What is additive manufacturing?
Additive manufacturing (AM) is the term used for technologies that build three-dimensional objects.
Additive Manufacturing adds layer upon layer of material to an object. This, as opposed to conventional, subtractive manufacturing processes such as turning, milling and drilling, whereby surplus material is removed, often ending up as waste. There are several different additive manufacturing technologies, 3D printing being the most well-known.
3D metal printing at FMI
At FMI we use 3D printing to create metal products such as medical implants.
We are one of the leading 3d printing companies to have a full-blown, commercial 3D printing facility. It has become an integral part of our production process. We use 3d metal printing for rapid prototyping and to manufacture products such as a whole new generation of surgical implants.
As a founding member of the experimental Additive Laboratory or Addlab, we gained years of valuable Additive Manufacturing knowledge and experience. We have put this to good use, giving us a major advantage compared to the global competition.
How does 3D printing technology work?
Using Computer Aided Design, 3D computer models of the required object are created. These are uploaded into the metal printer. Using the models as building instructions, the printer, adds a metal powder layer by layer, each time fusing the layer into solid metal a high-power laser. In this way, complete 3D objects or in our case products are constructed by the printer.

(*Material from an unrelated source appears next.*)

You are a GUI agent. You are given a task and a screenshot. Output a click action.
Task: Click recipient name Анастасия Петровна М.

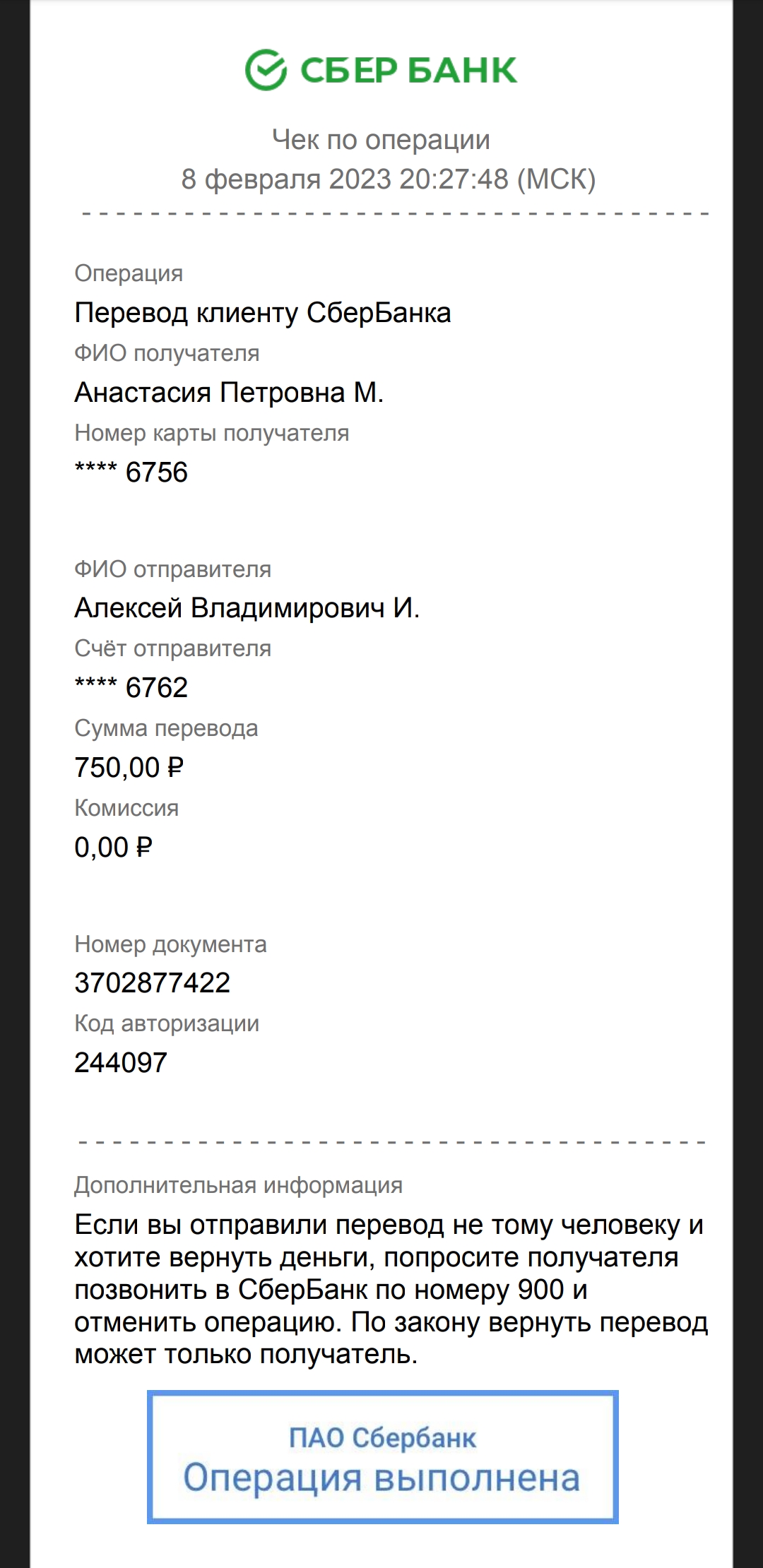(229, 393)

Because 3D printed objects are very rough, they often require additional machining and finishing before they can leave the factory as final products. This makes FMI unique as we not only have the 3D printing facilities but also the necessary skills and cnc machinery to produce the final products, all 'under one roof'.
The benefits of 3D printing
3D metal printing is an exciting new technology with some real major advantages:
- Highly efficient, producing minimal waste ( Traditional, subtractive manufacturing = up to 90% waste);
- Create new 'impossible' geometries, complex features and fine details;
- Design up to 60% lighter products;
- Ideal for individual bespoke products, tailored for very specific situations i.e. medical implants;
- Turn designs into into products very quickly, ideal for rapid prototype development.